Once they depart, very
few return.
"Every year I hear them
leave, [and] promise to come back, and they never do," said Father Thomas
Stransky, 70, the former rector of the Tantur Ecumenical Institute for
Theological Studies in Jerusalem. "What does an engineer do here? What
does a chemist do here? I can't in good conscience tell them to go. But
in good conscience I can't tell them to stay either."
Around the turn of the
century, Christians accounted for about 13% of the population of what was
then called Palestine. Today, they make up slightly more than 2% of the
population of Israel and the Palestinian territories, according to Sabella.
And while today's Christian population of about 180,000 is 25% larger than
it was in the British-ruled Palestine of 1948, Sabella calculates that
about 234,000 Arab Christians have left since the creation of Israel later
that year.
Christian roots stretch
deep into the soil here, with many Palestinian Christians able to trace
their family trees back at least 400 years. Historians say some Christian
names, like that of the Siniora clan, a prominent East Jerusalem family,
can be traced to the Crusaders, European invaders who first arrived in
the 11th century.
But the years of instability
have taken their toll, giving rise to a community that is both shrinking
and aging. The average age of Arab Christians, about 32, is nearly twice
that of Palestinians generally, which is about 17.
"We go to many more funerals
than weddings or baptisms," said Cedar Duaybis, 64, a retired teacher whose
late husband served as the Anglican pastor of the West Bank city of Nablus.
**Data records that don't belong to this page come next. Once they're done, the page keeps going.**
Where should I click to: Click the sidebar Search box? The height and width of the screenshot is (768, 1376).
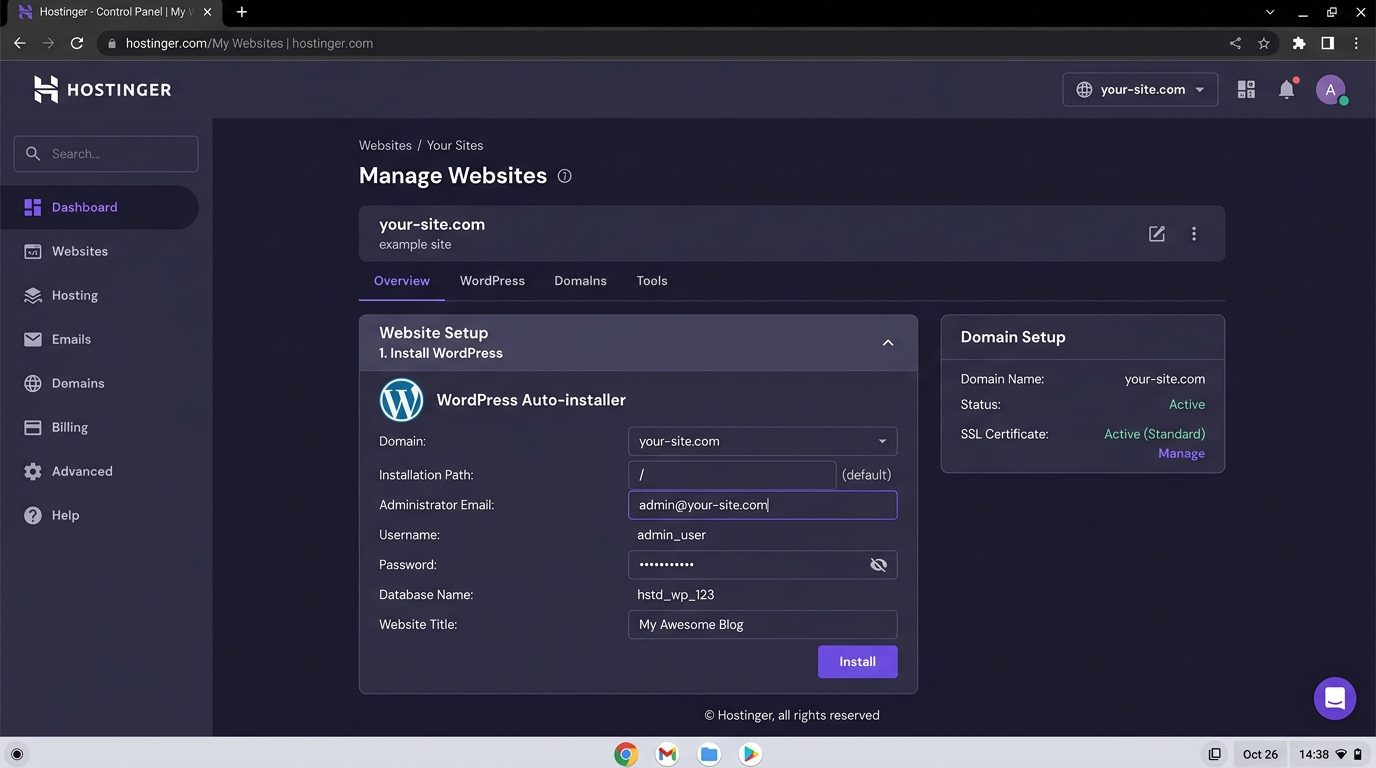coord(106,154)
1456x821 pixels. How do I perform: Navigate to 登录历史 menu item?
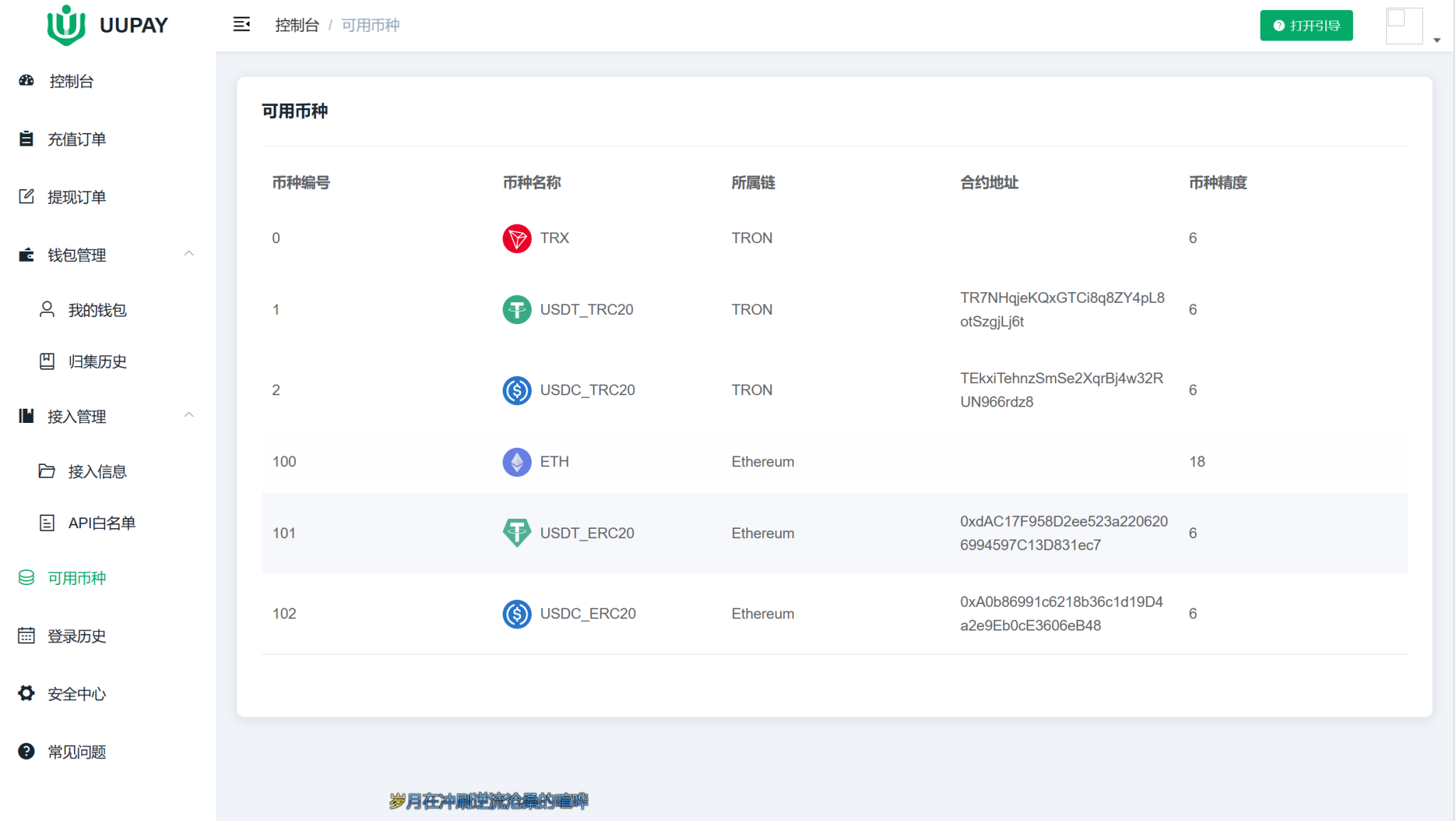pyautogui.click(x=77, y=634)
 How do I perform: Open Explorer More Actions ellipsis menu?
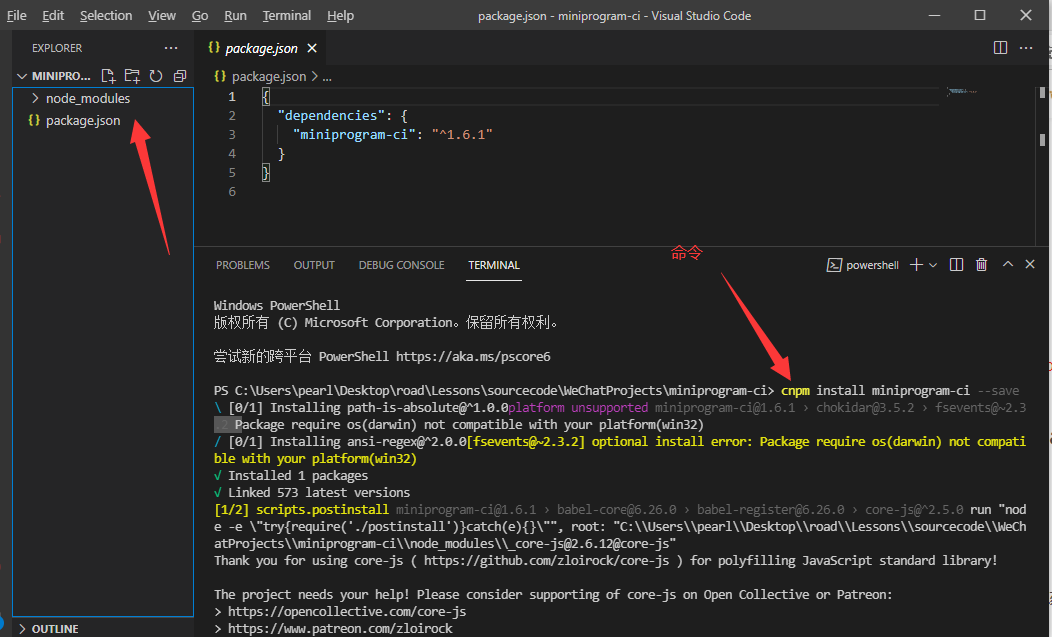tap(170, 47)
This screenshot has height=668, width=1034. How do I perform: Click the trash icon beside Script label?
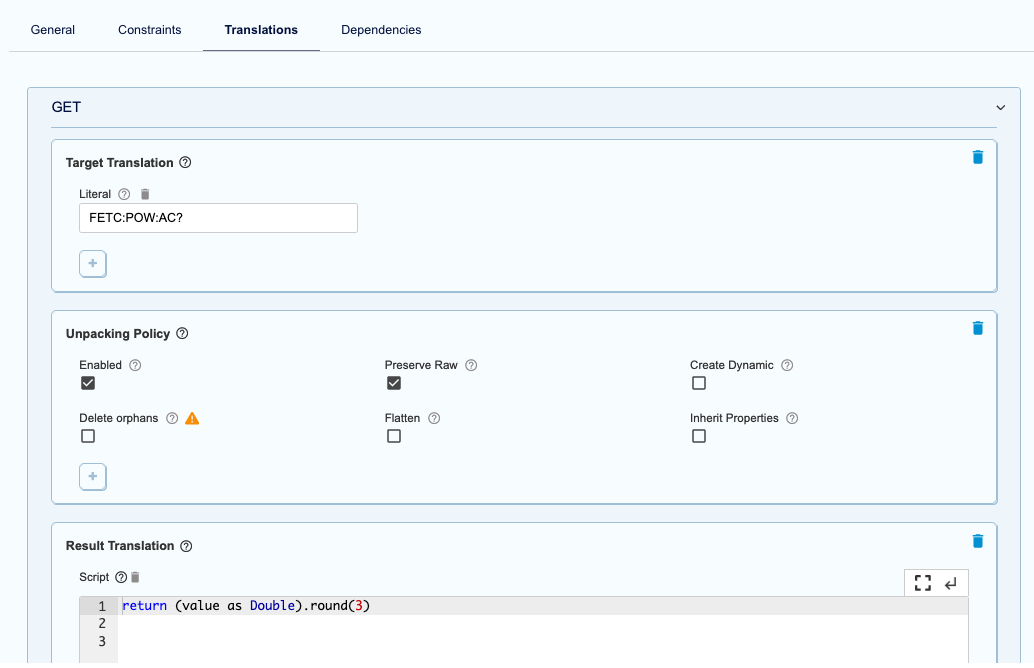click(136, 577)
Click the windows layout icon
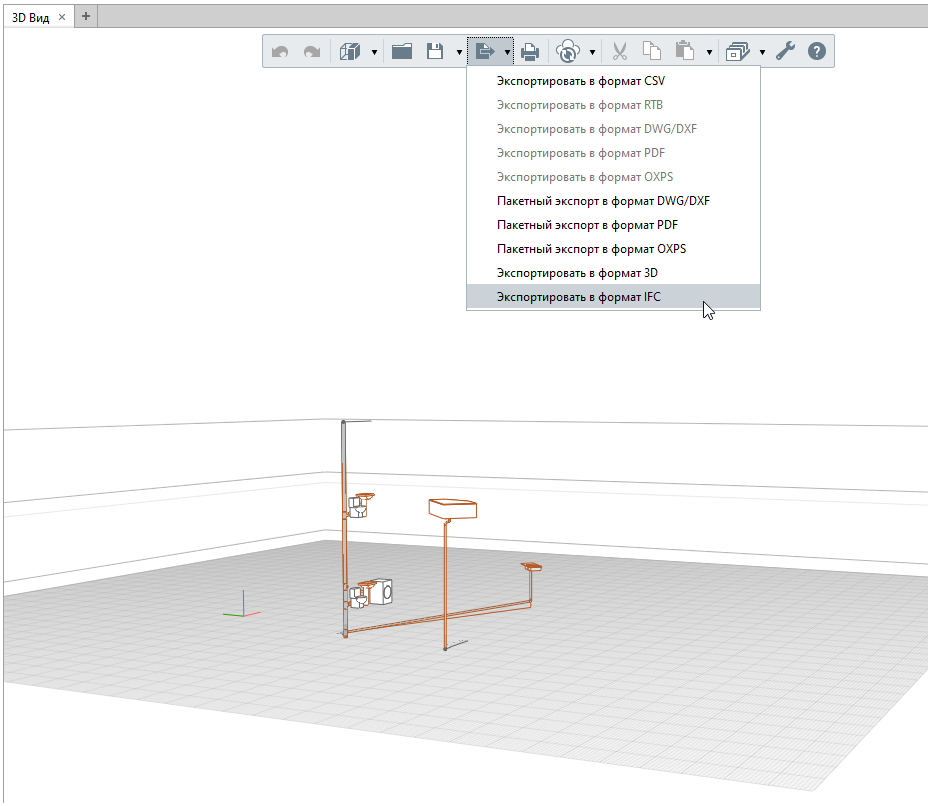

Duaybis decries the departures of Christians, saying that each one makes
it harder for those who remain, but she acknowledges that two of her own
children have felt a need to emigrate. One son lives in Los Angeles and
another in Canada, she says.
In Bethlehem, which had
a large Christian majority until the century's midpoint, only about a third
of the population of 35,000 today is Christian. The city's private Christian
schools, including Catholic-run Bethlehem University, which was founded
in 1973 in an effort to stop the flight of young Christians abroad, have
a majority of Muslim students.
Nazareth, the northern
Israeli city where Jesus is believed to have spent his childhood, also
is now about 70% Muslim. Tensions over a mosque that Muslims want to build
beside the massive Basilica of the Annunciation in the center of Nazareth
have divided the two religious communities and frightened some tourists
away. Last Christmas, as the dispute simmered, only a handful of Nazareth's
Christians attended traditional holiday services at the city's churches.
A few Christians say
the tensions in Nazareth, along with an increase in Islamic fundamentalism
throughout the Middle East, have fueled anxieties among remaining community
members about staying put.
But most say their situation,
although difficult, is neither better nor worse than that of Muslims, either
in Israel or in the territories under the control of Yasser Arafat's Palestinian
Authority. Both Christians and Muslim Arabs face a variety of economic
and social problems in the Jewish state, where they hold citizenship and
vote but are ineligible for a host of benefits and jobs available to Jewish
citizens.
In the West Bank, Christians,
along with their Muslim neighbors, face high unemployment and other problems,
many of which are associated with Israel's continuing occupation of about
60% of the territory. Arafat's self-rule government is hardly democratic,
but Christians fare no worse under it than Muslims, most say. Many of those
close to the Palestinian leader are Christians, including his wife, Suha;
the director of his office, Ramzi Khoury; and his chief spokesman, Nabil
abu Rudaineh.
"There is no difference
in the problems we face here as Palestinians, either Christian or Muslim,"
said Manuel Hassassian, an Armenian Catholic who is vice president of Bethlehem
University. "These problems are political and economic, not religious.
But still, we hope the pope can help."